===== EXTRACT PROVIDED
The balance of risks to the global economic recovery remained tilted to the downside. While the risk of a substantial deceleration in global activity and trade growth, which had been identified some time ago, had receded, downside risks were still present in several economies, related, inter alia, to uncertainties about the macroeconomic policy choices in the United States and surrounding the negotiations with the United Kingdom on its withdrawal from the EU, as well as possible balance sheet adjustments in a number of emerging market economies.
Turning to the euro area, recent indicators had pointed to continued robust growth. Quarter-on-quarter real GDP growth had been 0.6% in the first quarter of 2017 according to Eurostat’s second estimate, slightly higher than projected in the June 2017 Eurosystem macroeconomic projection exercise. Consumer confidence indicators had continued to improve, and were approaching or had exceeded pre-crisis peaks in a number of euro area countries. Labour markets had shown further gradual improvement. The unemployment rate, although still high and with significant cross-country differences, had reached its lowest point since March 2009. This decline in the unemployment rate was all the more remarkable as it had been accompanied by a rise in the labour force participation rate.
In terms of the main components of domestic demand, private consumption remained strong, supported by further employment gains. The recovery in investment was increasingly self-sustaining and was benefiting from accelerator effects, unlike a year earlier when the investment climate had still been judged to be fragile. Favourable credit terms and conditions, and improved bank credit standards for both households and NFCs, as documented in the July 2017 bank lending survey, were seen to provide continued support to both private consumption and investment.
Overall, financial conditions remained supportive of the economic expansion, although the repricing in some financial market segments, in particular in foreign exchange markets and the bond markets, had led to some deterioration since the previous meeting. Regarding exchange rates, while it was remarked that the appreciation of the euro to date could be seen in part as reflecting changes in relative fundamentals in the euro area vis-à-vis the rest of the world, concerns were expressed about the risk of the exchange rate overshooting in the future. On euro area bond markets, it was observed that while a general repricing had occurred across jurisdictions, spreads had remained contained, suggesting that the euro area had become more resilient, including the more vulnerable economies. In global bond markets, the recent flattening of the US yield curve had contributed to an easing of global financial conditions.
Taking a longer-term perspective, positive economic growth had been recorded since the second quarter of 2013. Members generally agreed that the ECB’s monetary policy measures had contributed significantly to the ongoing economic expansion and that a sustained momentum in economic growth was still contingent on continued favourable financing conditions. Yet, a remark was also made that the expansion was increasingly self-sustaining and hence had become less dependent on the current degree of monetary policy accommodation.
Risks to the outlook for economic activity were seen to be broadly balanced, in line with the assessment made at the previous monetary policy meeting. Positive surprises could come from the strong cyclical momentum, especially in the short run, and from reduced political risks in a number of euro area countries. In addition, structural reform momentum was seen to be growing in a few countries. Downside risks related mainly to remaining uncertainties and vulnerabilities in the external environment. Some concerns were expressed that these downside risks had increased, in particular related to policy uncertainty in the United States and growing balance sheet risks in some emerging market economies.
==========
===== DATA EXTRACT
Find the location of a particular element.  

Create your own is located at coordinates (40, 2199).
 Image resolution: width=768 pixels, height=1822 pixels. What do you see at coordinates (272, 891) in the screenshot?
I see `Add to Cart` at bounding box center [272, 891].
==========
WRITTEN TASK 1:
Quote the stretch of the monetary policy account from "Turning to the" through "force participation rate.".
WRITTEN TASK 2:
Answer these from the monetary policy account:
(a) What quarter-on-quarter real GDP growth did Eurostat's second estimate give for the first quarter of 2017?
(b) Since which quarter had positive economic growth been recorded?
(c) Which survey documented the improved bank credit standards for households and NFCs?

WORKED SOLUTION 1:
Turning to the euro area, recent indicators had pointed to continued robust growth. Quarter-on-quarter real GDP growth had been 0.6% in the first quarter of 2017 according to Eurostat’s second estimate, slightly higher than projected in the June 2017 Eurosystem macroeconomic projection exercise. Consumer confidence indicators had continued to improve, and were approaching or had exceeded pre-crisis peaks in a number of euro area countries. Labour markets had shown further gradual improvement. The unemployment rate, although still high and with significant cross-country differences, had reached its lowest point since March 2009. This decline in the unemployment rate was all the more remarkable as it had been accompanied by a rise in the labour force participation rate.

WORKED SOLUTION 2:
(a) 0.6%
(b) The second quarter of 2013
(c) The July 2017 bank lending survey